Traditional French Food
Besides climbing I have many other passions. One of which I am well known for amongst my circle of friends and family – cooking. I love to cook. Well, to be honest I love to eat. Therefore I must learn the secrets of the kitchen so that I can recreate things my palate need.
The most recent thing I craved and fell in love with is a tradition fresh cold creamy pork spread. This is called Creton. I guess it’s considered a kind of a pate. Either way it’s delicious. Many different cultures have their own version of a pork pate but in this case I’m showcasing the french version.
The first time I had Creton was a couple years ago at a breakfast chain called Cora’s. I wasn’t sure what it was on the sides sections of the menu so obviously I said “I’ll have that please.” It turned out I really liked it. Since then I’ve had various versions of it, usually commercially produced and in tubs of plastic.
Then… one day, this summer actually, when I was travelling with Woods Canada as an outdoor ambassador they sent out to Ile De Coudres, QC to learn how to kite board with Suroit Aventures. In the nature of indulging in local cuisine, our amazing instructor and international kite board champion, Catherine Du Four showed us this wonderful bakery Boulangerie Bouchard. Here they had FRESH homemade Creton in a mason jar… it was crazy expensive but I never let money hold my palate back.

_ _ _ _

List of tasks:
- a) Decide whether each statement agrees with the post about Creton: (i) The writer first tried Creton at a breakfast chain called Cora's. (ii) The Creton at Boulangerie Bouchard came in plastic tubs. (iii) The writer went to Ile De Coudres to learn kite boarding. For each, answer yes or no and quote the words of the post that decide it.
- b) In the post about Creton, what bakery did Catherine Du Four show the group?
- c) Quote the post about Creton from "The most recent" to "tubs of plastic.".
The data comes from a source unrelated to the post about Creton.

Material:
_ _ _ _

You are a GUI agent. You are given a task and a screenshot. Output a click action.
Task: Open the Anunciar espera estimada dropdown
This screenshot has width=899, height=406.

_ _ _ _

Responses for each task:
- a)
(i) Yes: "The first time I had Creton was a couple years ago at a breakfast chain called Cora’s."
(ii) No: "Here they had FRESH homemade Creton in a mason jar"
(iii) Yes: "to learn how to kite board with Suroit Aventures"

- b) Boulangerie Bouchard.

- c)
The most recent thing I craved and fell in love with is a tradition fresh cold creamy pork spread. This is called Creton. I guess it’s considered a kind of a pate. Either way it’s delicious. Many different cultures have their own version of a pork pate but in this case I’m showcasing the french version.
The first time I had Creton was a couple years ago at a breakfast chain called Cora’s. I wasn’t sure what it was on the sides sections of the menu so obviously I said “I’ll have that please.” It turned out I really liked it. Since then I’ve had various versions of it, usually commercially produced and in tubs of plastic.